— Work item —
Of the material below, the lines to be retyped are those from the line containing "Image resolution: width=392" through the line containing "Given: Click Create", inclusive; reproduce them exactly.

(Data)

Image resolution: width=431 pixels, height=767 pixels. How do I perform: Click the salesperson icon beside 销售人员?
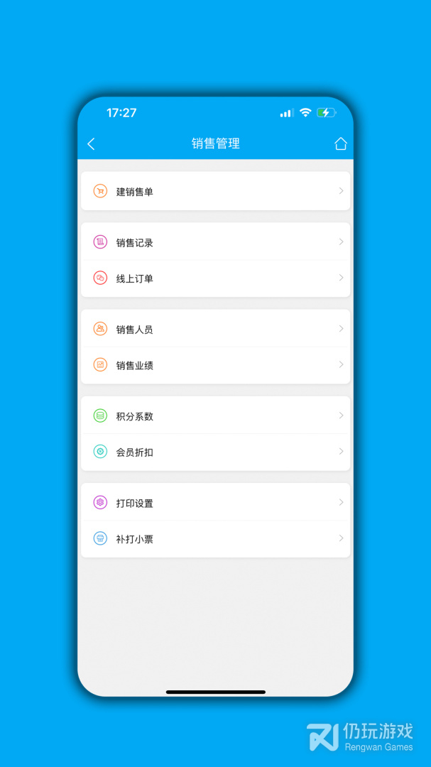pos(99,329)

(End Data)
(Data)

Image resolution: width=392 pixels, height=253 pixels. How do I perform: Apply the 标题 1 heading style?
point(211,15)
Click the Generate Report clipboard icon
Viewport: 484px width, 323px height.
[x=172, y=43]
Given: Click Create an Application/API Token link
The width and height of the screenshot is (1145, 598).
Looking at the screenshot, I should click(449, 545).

(End Data)

— Output of the task —
Image resolution: width=392 pixels, height=253 pixels. How do I perform: Apply the 标题 1 heading style?
point(211,15)
Click the Generate Report clipboard icon
Viewport: 484px width, 323px height.
[x=172, y=43]
Given: Click Create an Application/API Token link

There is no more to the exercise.